PT: Firstly, it is key to keep customer centricity at the core of product innovation. Understanding the psyche of digitally-savvy consumers today is important if incumbents aim to create value-added offerings to close their protection gaps. Convenience, cost-effectiveness and ease of use are integrated into their lifestyles — factors that resonate with them and influence their decisions. Consumers’ lifestyles continues to spur innovation, and a customer-centric approach ensures that the industry can cater to evolving needs and stay relevant. For example, with the growing interest in electric vehicles, the industry is going beyond “pay-as-you-drive” motor insurance to explore the potentials of a “pay-per-kilowatt” insurance proposition to provide the same flexibility to EV owners.
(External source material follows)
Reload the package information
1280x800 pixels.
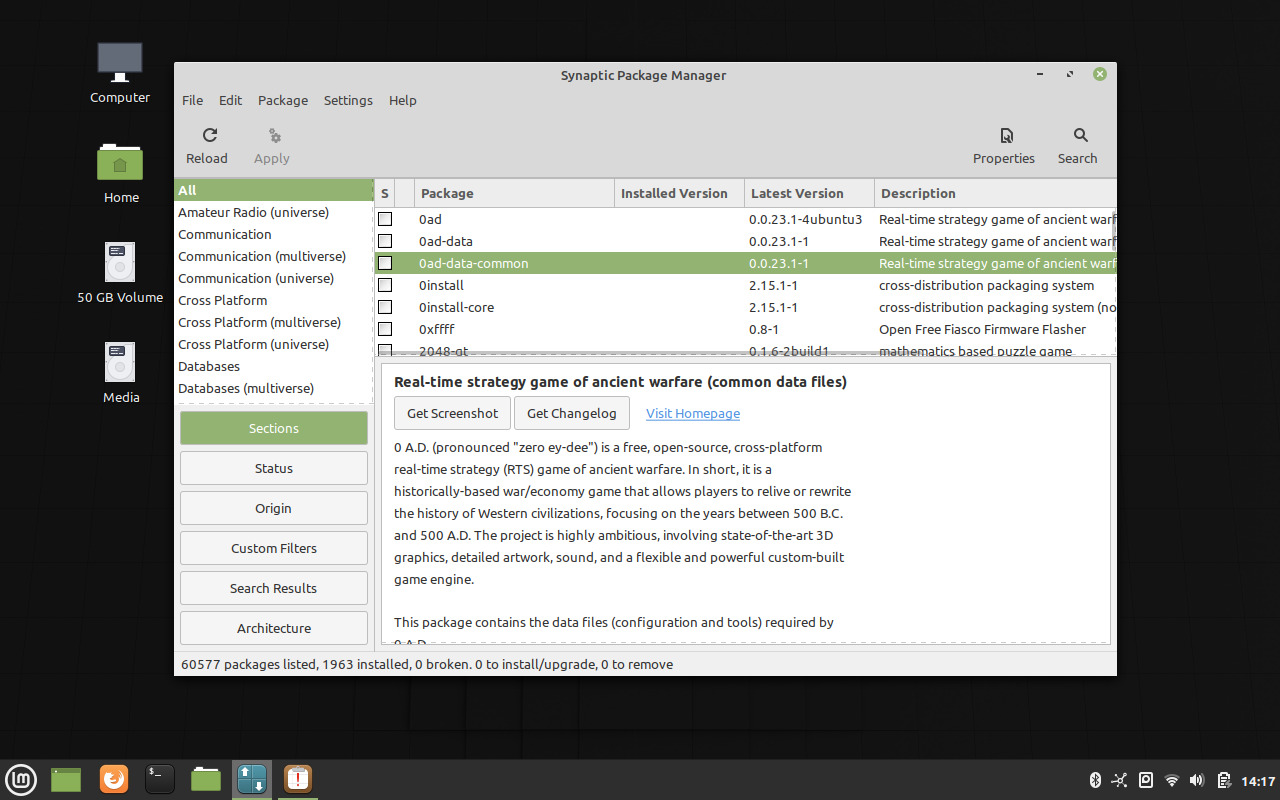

Also:

  • Traditional insurance models will need to evolve and keep in-step with digital-first customers beyond traditional touchpoints and conventional partnerships such as banks and brokers. With new ecosystem partnerships come access to deeper customer insights. How then, are insurers leveraging data into customer insights? It is now commonplace for insurers to use technology and data to enhance the accuracy of risk prediction, which can translate into reducing impact on claims and premiums, ultimately benefiting all customers.
  • Finally, incumbent insurers need to adopt an omnichannel mindset. Many insurtechs depend on one digital perspective and how that digital perspective is able to deliver optimal customer value. However, we believe that a dynamic omnichannel approach is key in providing the best experience for customers, regardless of the channel they are reaching an insurer from, at any point in time. This sets the foundation for insurers to identify, develop and launch new product offerings with speed and agility to match ever-changing customer needs.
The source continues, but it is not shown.